There we ticked off our third animal from the list in the form of a herd of zebras that we spent time with before going over to the other side of the dam to see the main event of the afternoon.
|Waterbuck, giraffe and zebras in the south|
This “event” was the Ross Pride, six lionesses and their two cubs were resting not far from the dam, and were looking a bit hungry, but still in a good condition.
|Ross Pride resting|
While watching, they suddenly jumped up, and I thought that they would be keen to hunt, but they simply moved about 50m before going to rest again – but their grooming and yawning was an indication that it wouldn’t be long before they carried on.
|Ross Pride springing into action before resting again|
There was however another reason for coming down this way, and that lay about 1km away, so off we headed to see that – this time it was the rather handsome Xinopinopi young male leopard resting up in a tree that also house one of the two baby impalas that he had killed last night!
|Xinopinopi male with his impala kill|
He was rather full, but sat awake and panting heavily after his Christmas feast.

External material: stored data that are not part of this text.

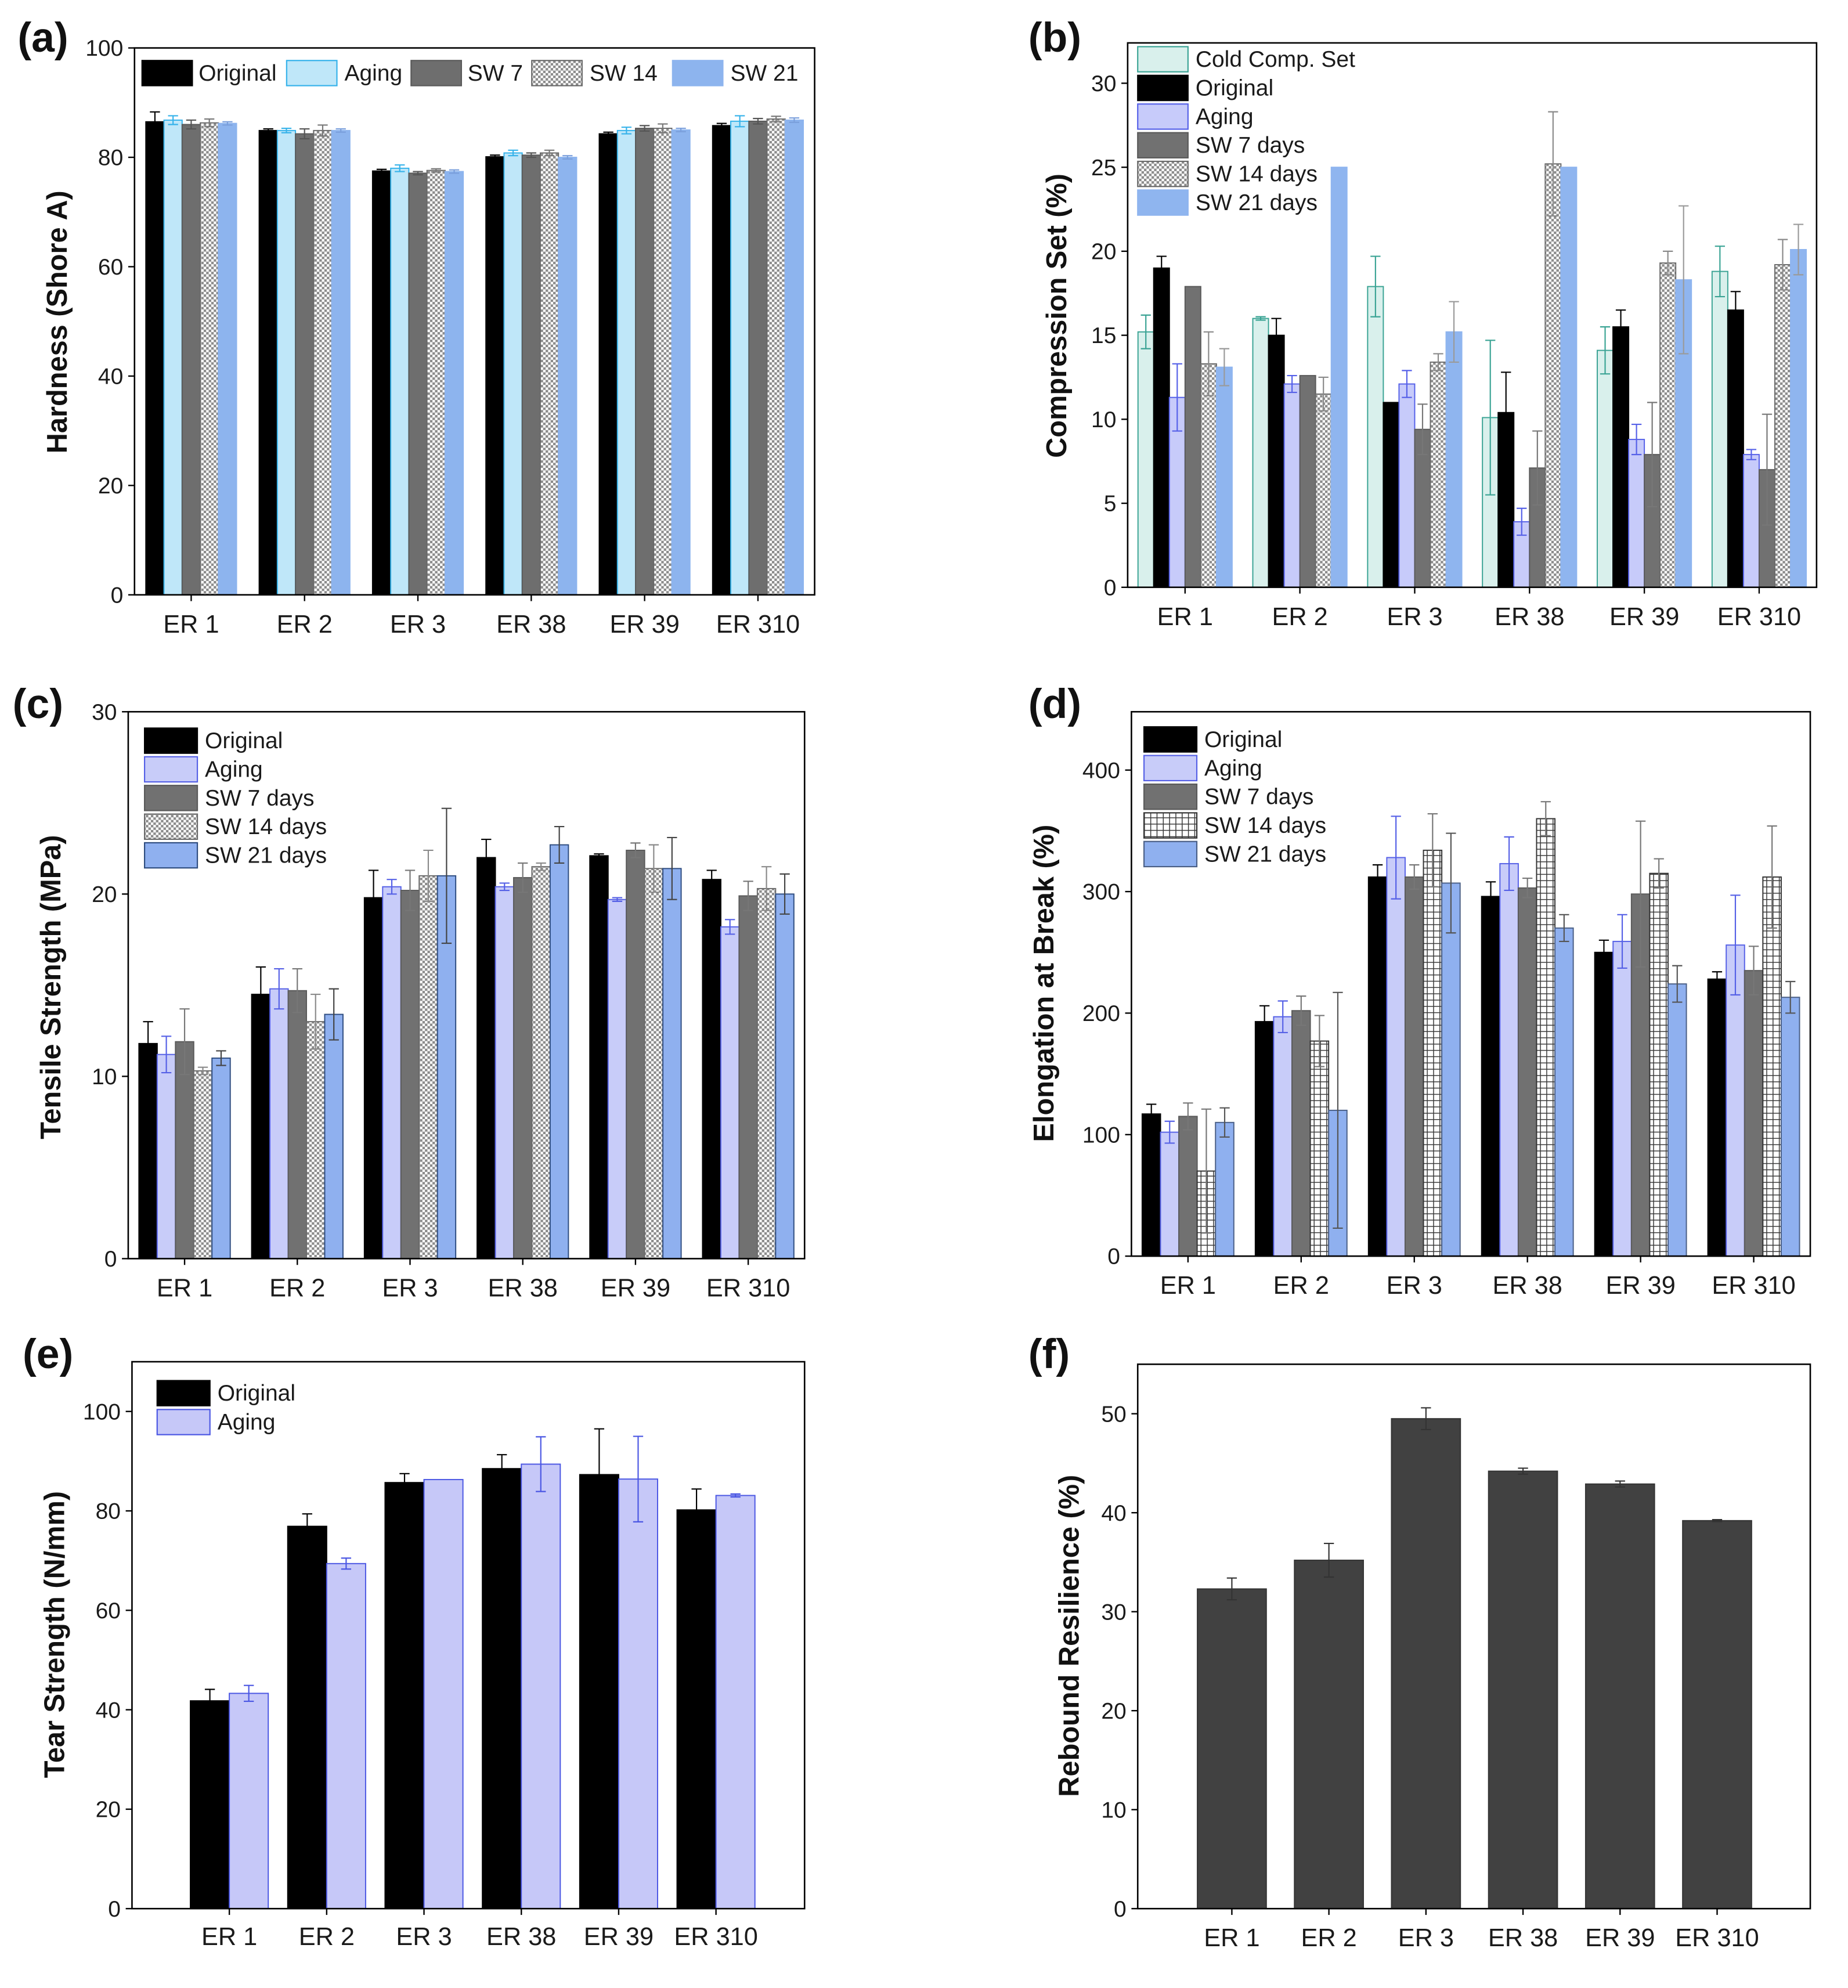 This screenshot has width=1848, height=1988. Describe the element at coordinates (1171, 854) in the screenshot. I see `panel-d-legend-swatch-sw-21-days` at that location.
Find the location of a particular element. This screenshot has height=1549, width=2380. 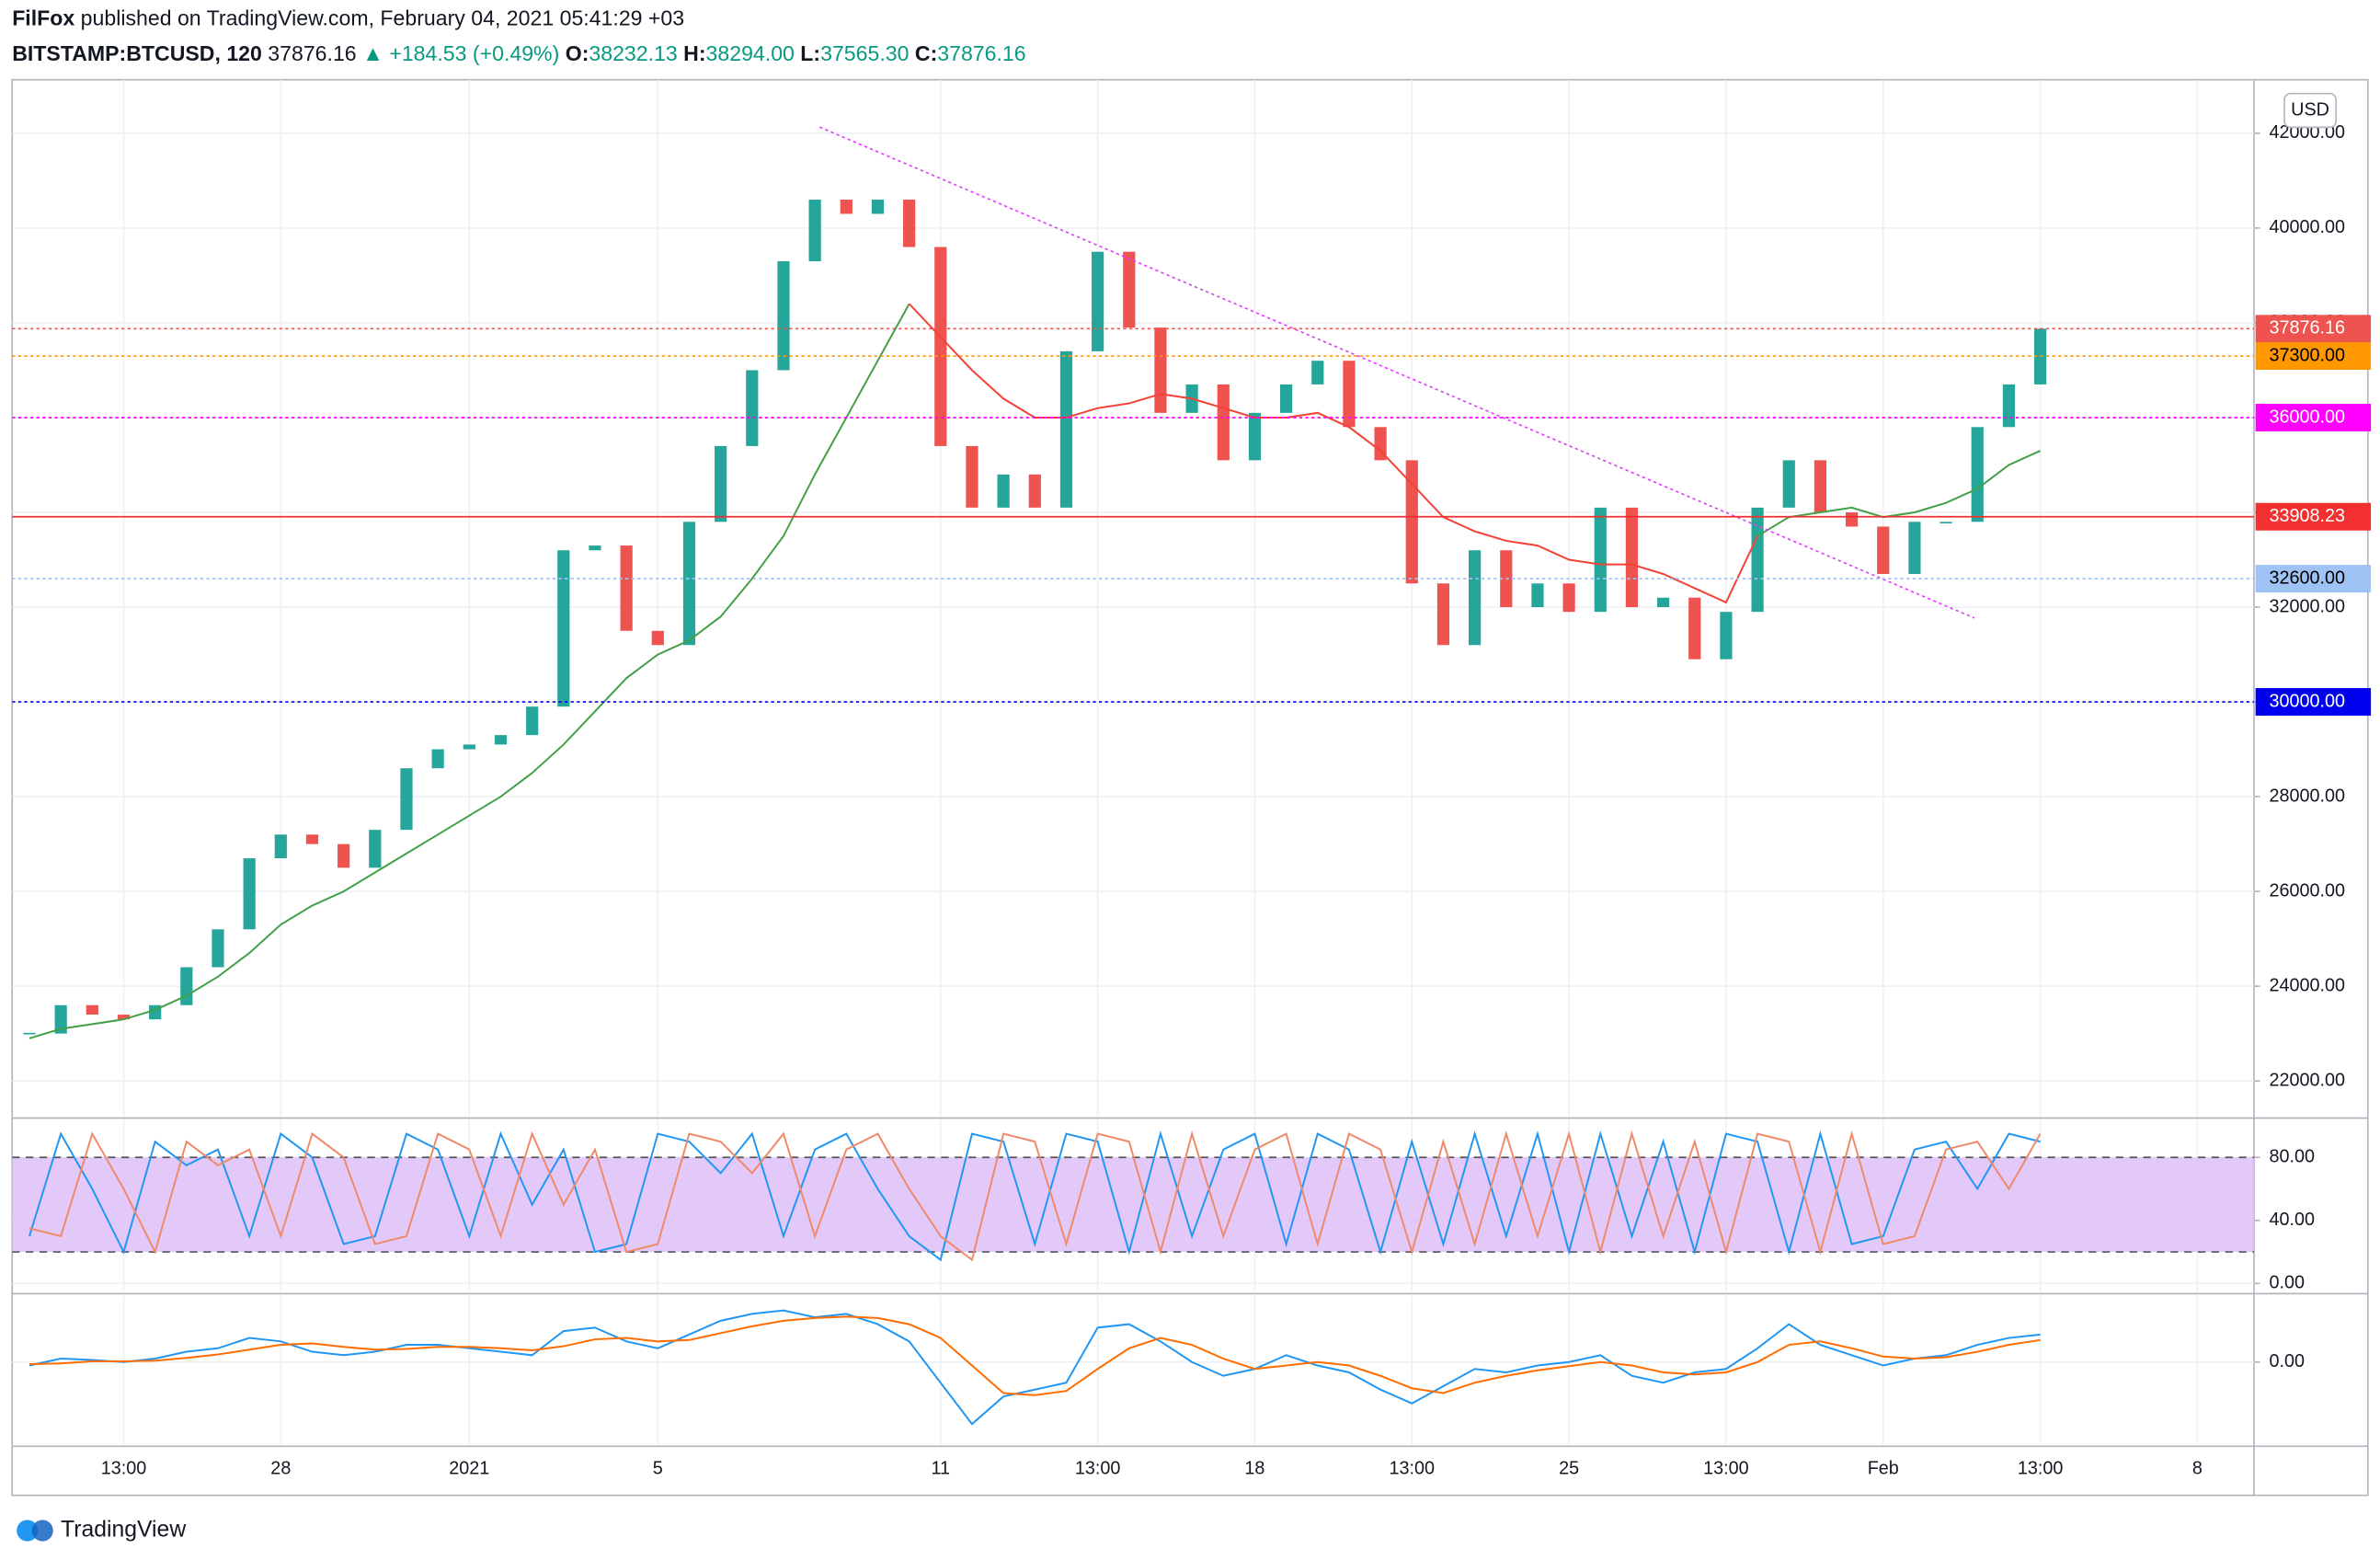

ohlc-value: 37876.16 is located at coordinates (981, 53).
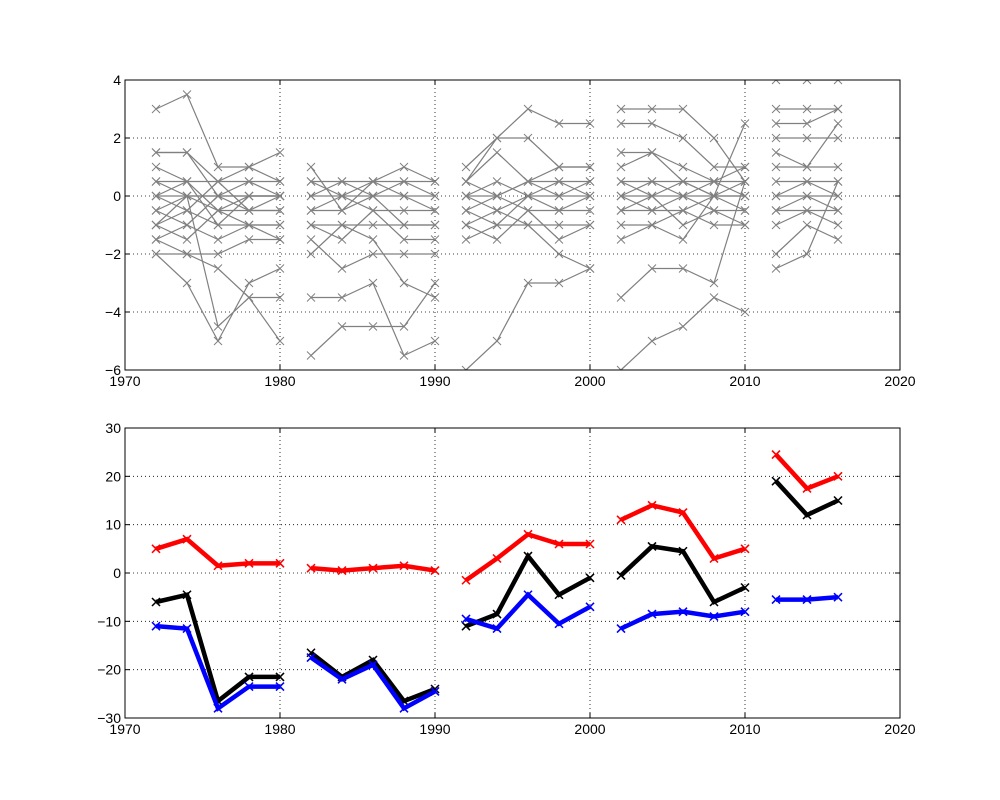 Image resolution: width=1000 pixels, height=800 pixels. What do you see at coordinates (117, 80) in the screenshot?
I see `y-tick-label: 4` at bounding box center [117, 80].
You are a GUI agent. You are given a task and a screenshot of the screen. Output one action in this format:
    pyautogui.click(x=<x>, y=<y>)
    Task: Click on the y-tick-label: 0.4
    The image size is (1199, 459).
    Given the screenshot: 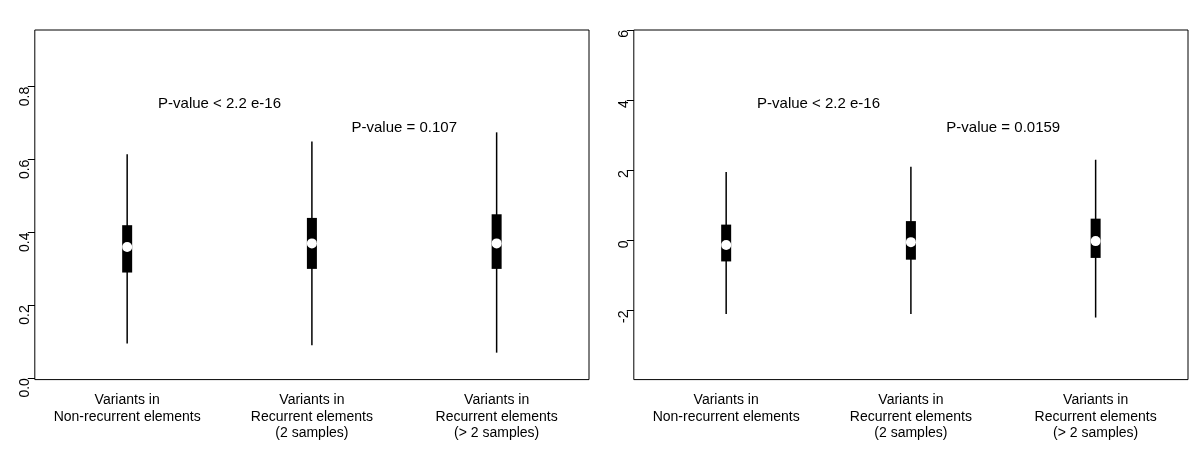 What is the action you would take?
    pyautogui.click(x=24, y=242)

He eventually stood up and climbed down the tree, and we left him resting in the grass underneath it – sure the hyena that had been there earlier would have chased him back up after we left.
|Xinopinopi coming down the tree to rest|
We stopped for a drink before making the long trip home, but contrary to our last few night drives, this was a good one – first we had to wait for a herd of giraffes to move off the road, and then Argyle male leopard popped out onto Argyle Rd! Wonderful to see him again, but very disconcerting to see exactly where he was – well over 20km from his old territory!!! Seems as though he has now settled there, and will be interesting to see who takes his place in the north!
We also found loads of impalas on the way back, including a herd that had two hyenas watching them.
Closing down at the lodge, and making our way to dinner, I think all the guests were delighted with the game viewing today...and to think that we didn’t see anything in the first hour of the day!!!